Regarding the run time for computing iRange, we will analyse Algorithm 10. This algorithm is composed of three For blocks. For each i,

0 \leq i < N

, the For loop from line 4 to line 15 will be executed

r_{i}

times, where

r_{i} = maxArray [i] - minArray [i] + 1

. For each iteration, the innermost For block (lines 6 to 11) will execute simple instructions

m_{i}

times. Therefore, once the innermost block has finished, its run time will be

T_{3} \cdot m_{i} + C_{3}

, where

T_{3}

and

C_{3}

are constants. Then, the if block (lines 12 to 14) will be attempted and its run time will be

C_{2}

, where

C_{2}

is another constant. Therefore, the run time for an iteration of the For loop (lines 4 to 15) will be

T_{3} \cdot m_{i} + C_{2} + C_{3}

. Therefore, the run time of Algorithm 10 is

\sum_{i = 0}^{N - 1} r_{i} (T_{3} \cdot m_{i} + C_{2} + C_{3})

. More specifically,

\sum_{i = 0}^{N - 1} (maxArray [i] - minArray [i] + 1) (T_{3} \cdot m_{i} + C_{2} + C_{3}) .

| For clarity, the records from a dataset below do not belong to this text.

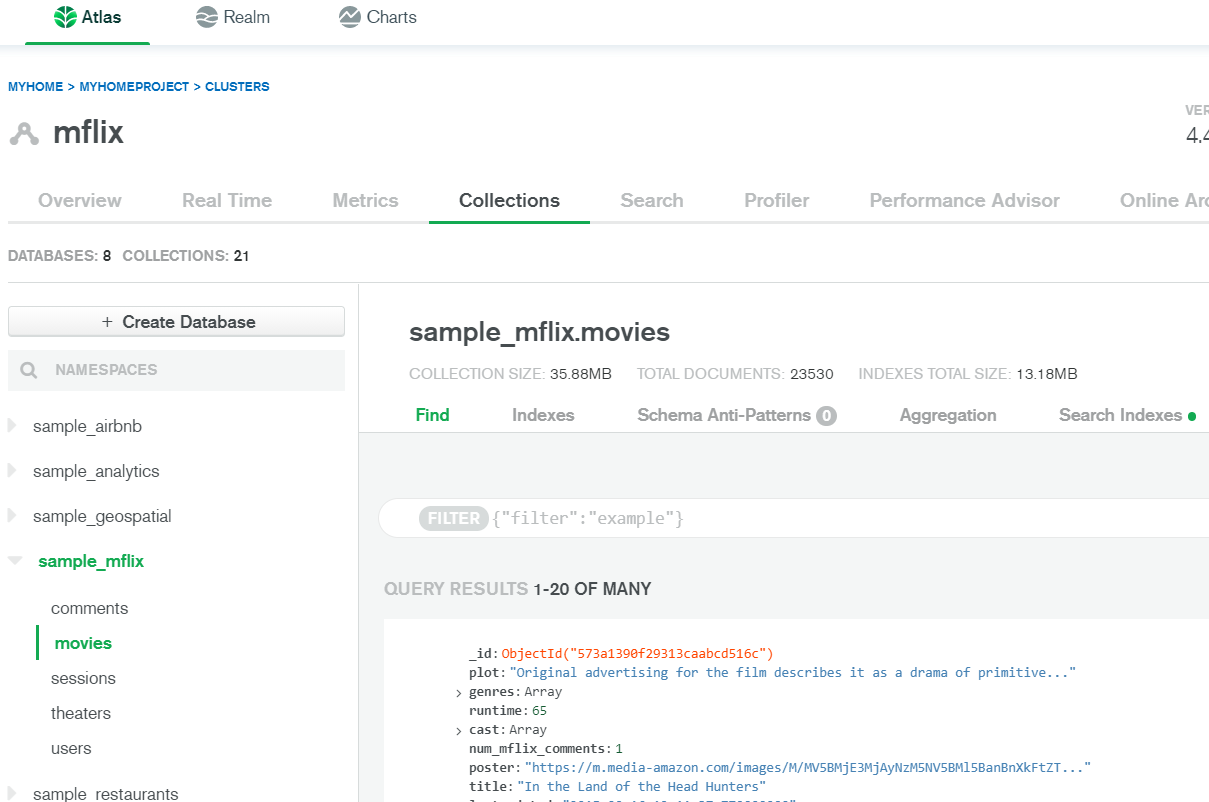Click the namespaces search magnifier icon
This screenshot has width=1209, height=802.
(x=28, y=370)
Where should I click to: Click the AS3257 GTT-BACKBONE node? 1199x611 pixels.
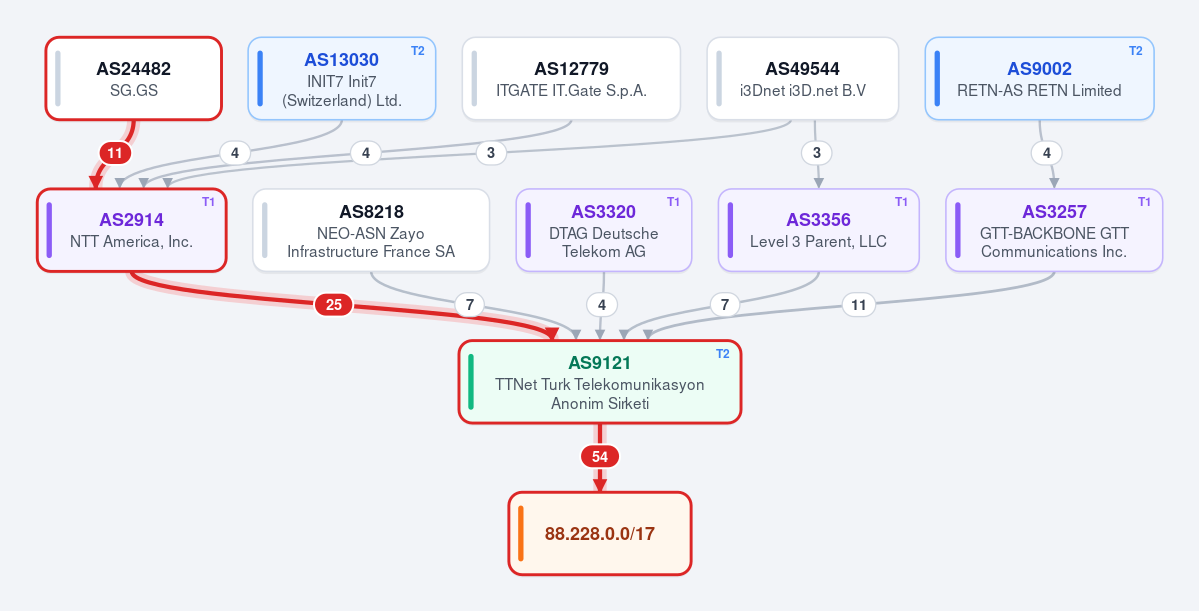(x=1054, y=230)
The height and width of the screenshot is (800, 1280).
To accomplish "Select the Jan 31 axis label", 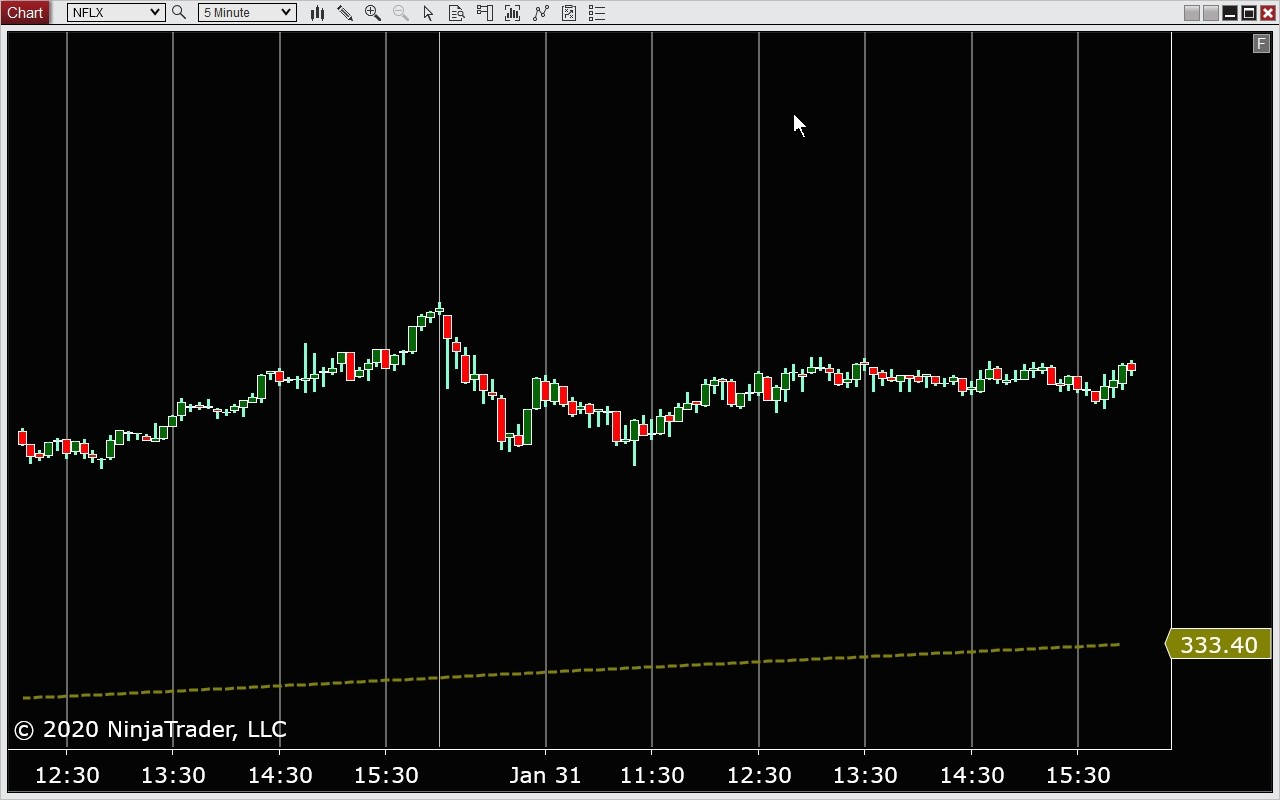I will click(545, 774).
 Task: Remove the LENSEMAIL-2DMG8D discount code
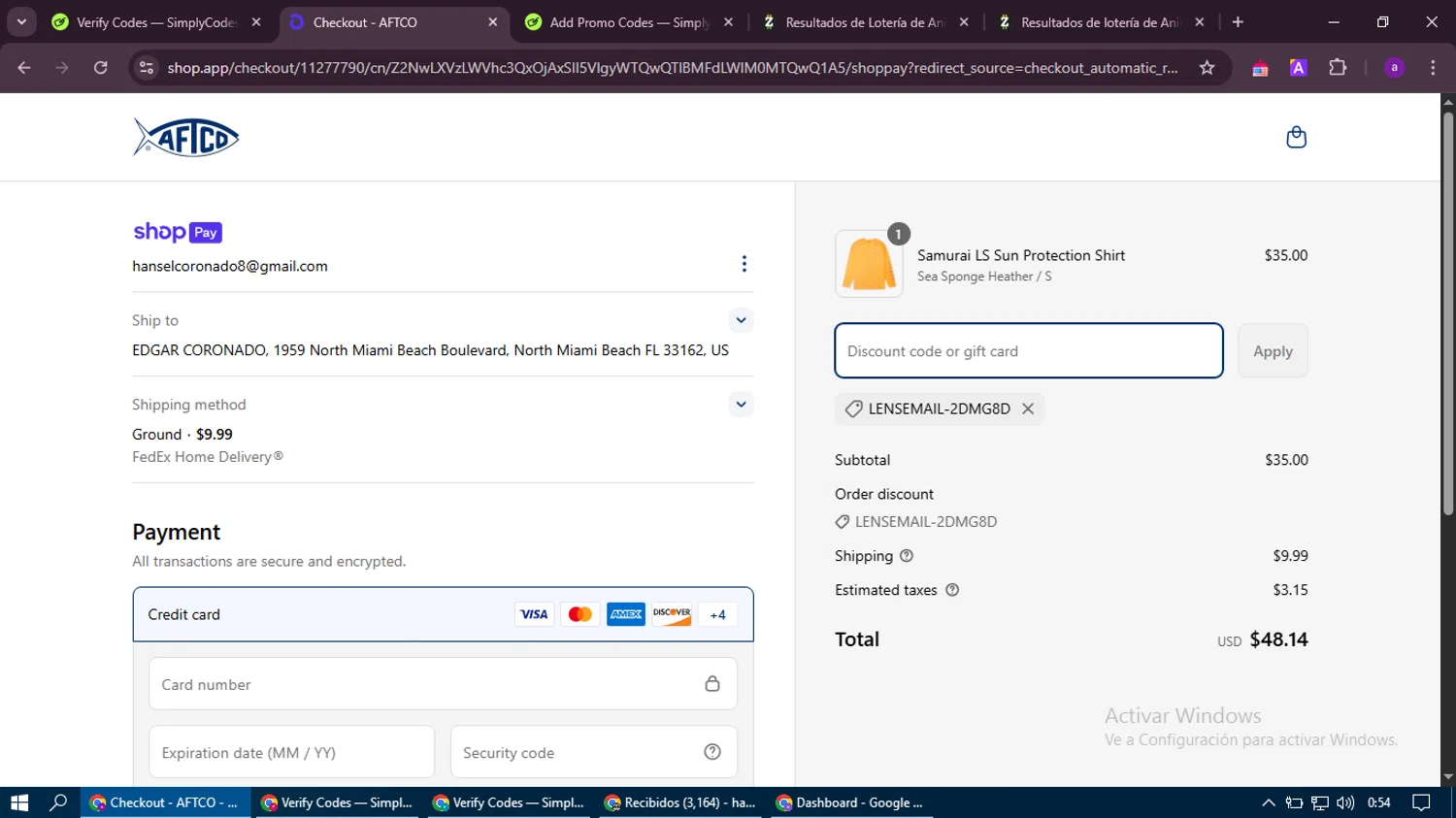coord(1028,409)
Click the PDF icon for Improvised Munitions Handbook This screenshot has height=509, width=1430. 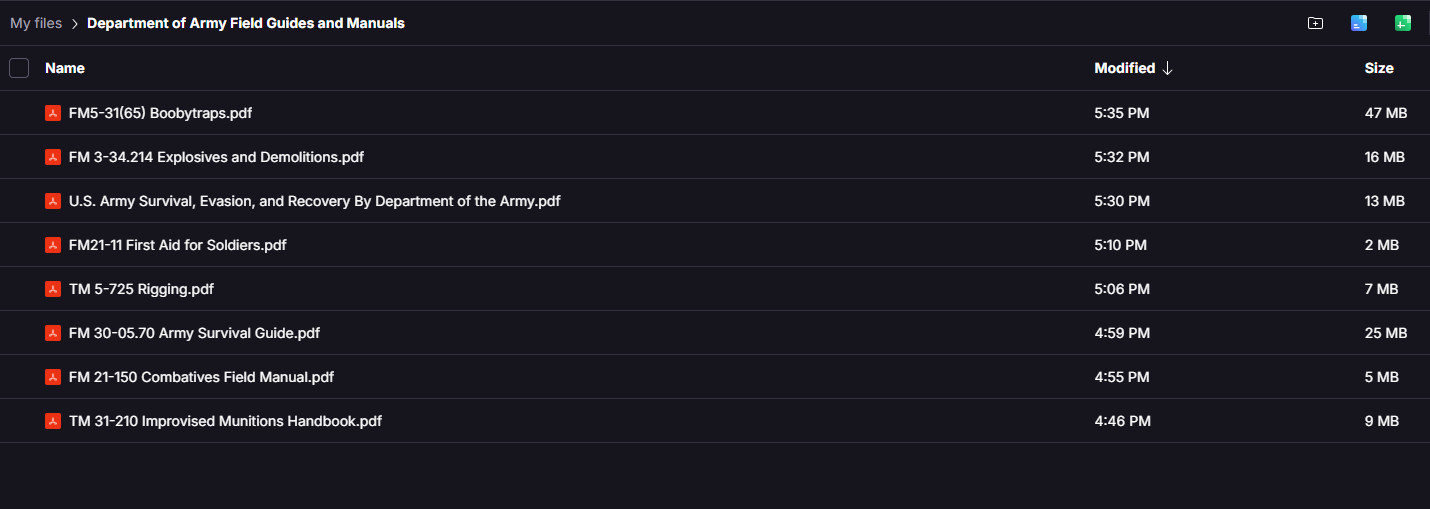coord(53,421)
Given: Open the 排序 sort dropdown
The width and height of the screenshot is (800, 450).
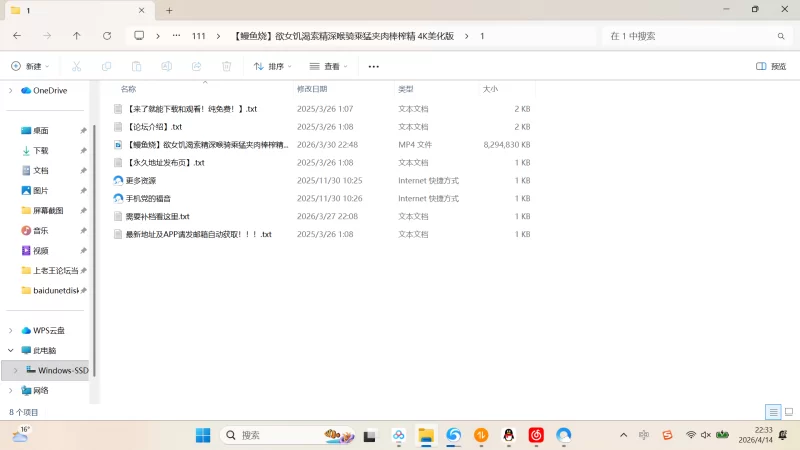Looking at the screenshot, I should 273,66.
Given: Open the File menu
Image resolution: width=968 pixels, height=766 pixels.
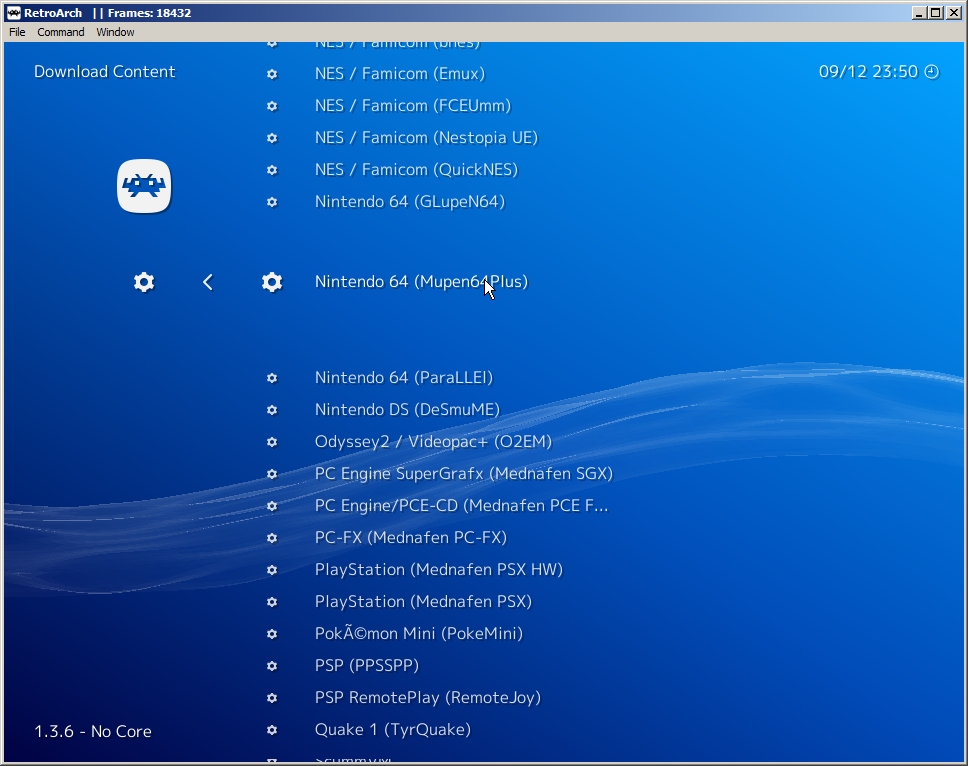Looking at the screenshot, I should [17, 32].
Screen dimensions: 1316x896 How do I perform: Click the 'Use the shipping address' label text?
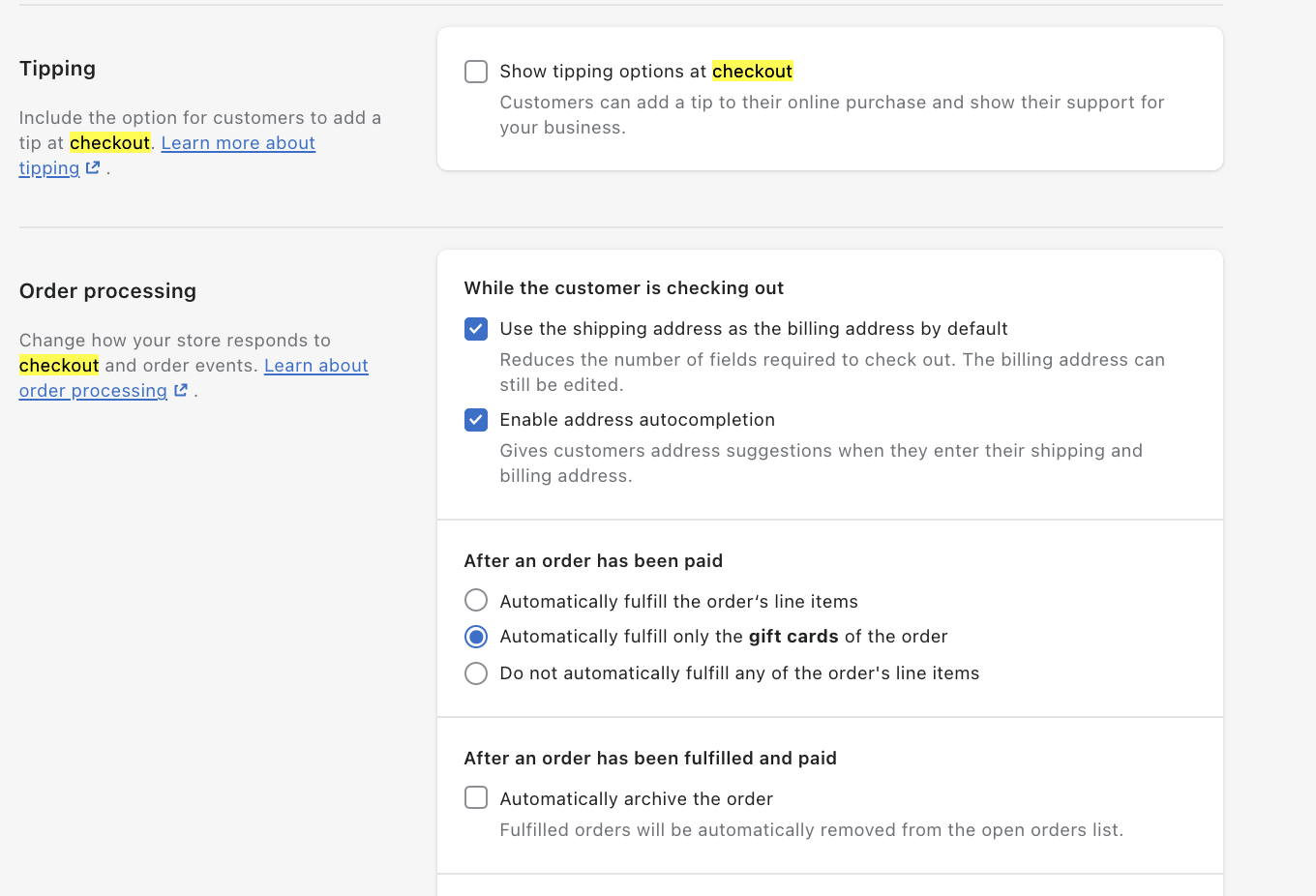click(x=753, y=329)
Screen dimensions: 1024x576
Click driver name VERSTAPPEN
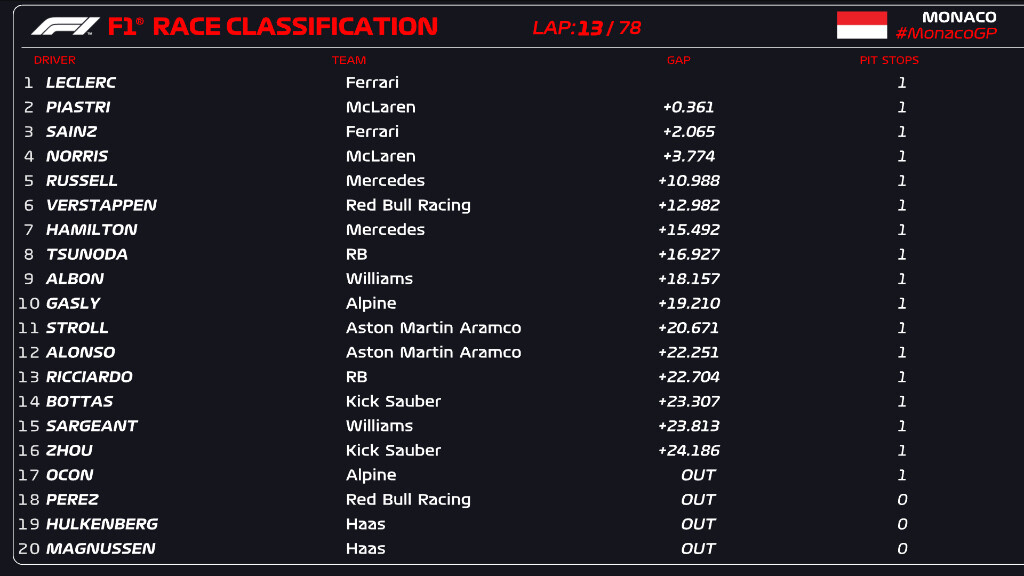(101, 205)
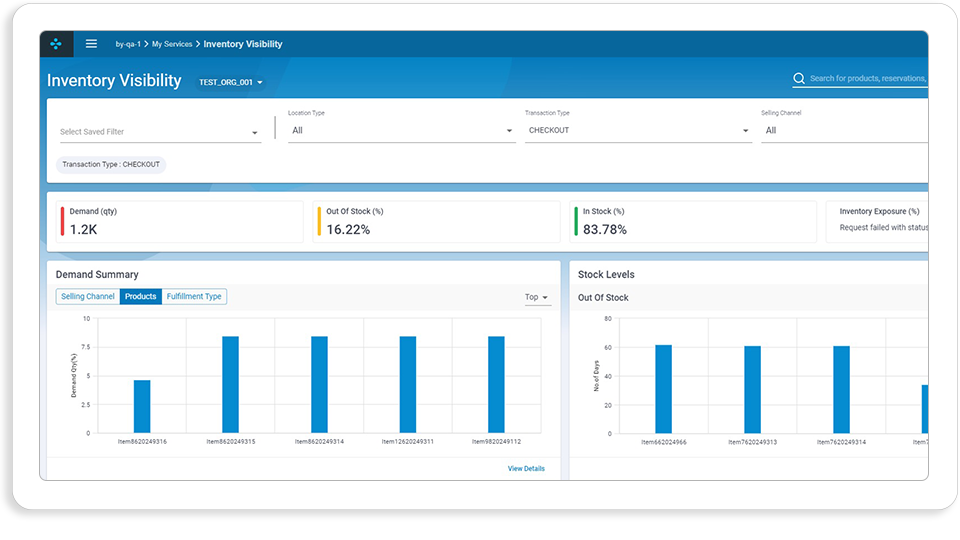The height and width of the screenshot is (540, 960).
Task: Select the Products tab
Action: [141, 296]
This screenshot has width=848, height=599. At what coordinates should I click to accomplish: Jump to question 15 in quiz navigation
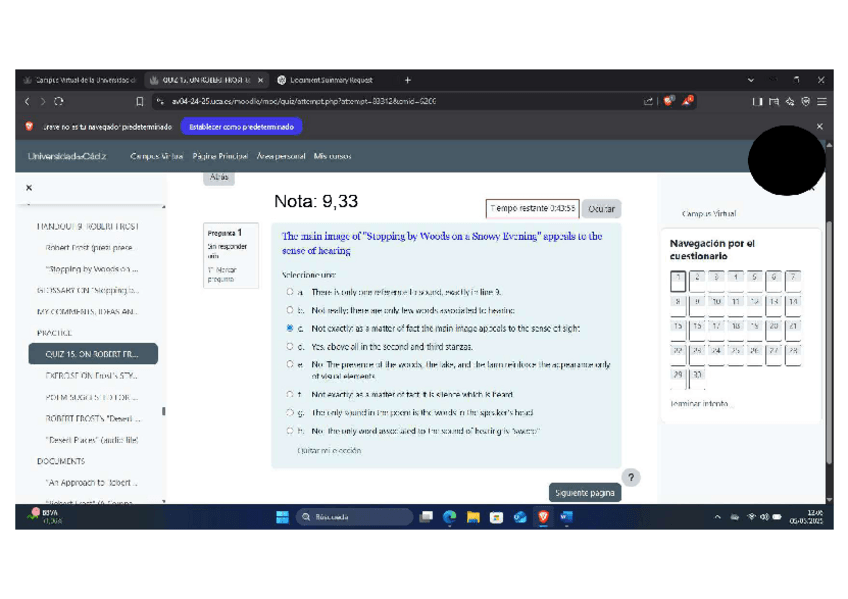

As noted, this run time depends heavily on

r_{i} = maxArray [i] - minArray [i] + 1

. Now, the size of the range

[minArray [i], maxArray [i]]

relies on the scaling technique used to get a positive integer from a real number. The more accurate the scaling technique is, the more different integer scores there will be. Hence, if we use an accurate scaling technique, we will probably get larger

r_{i}

.

We will analyse the run time for Algorithm 11 to generate all key candidates of which their total accumulated weight is w. Let us assume there are

N_{w}

key candidates of which their total accumulated score is equal to w.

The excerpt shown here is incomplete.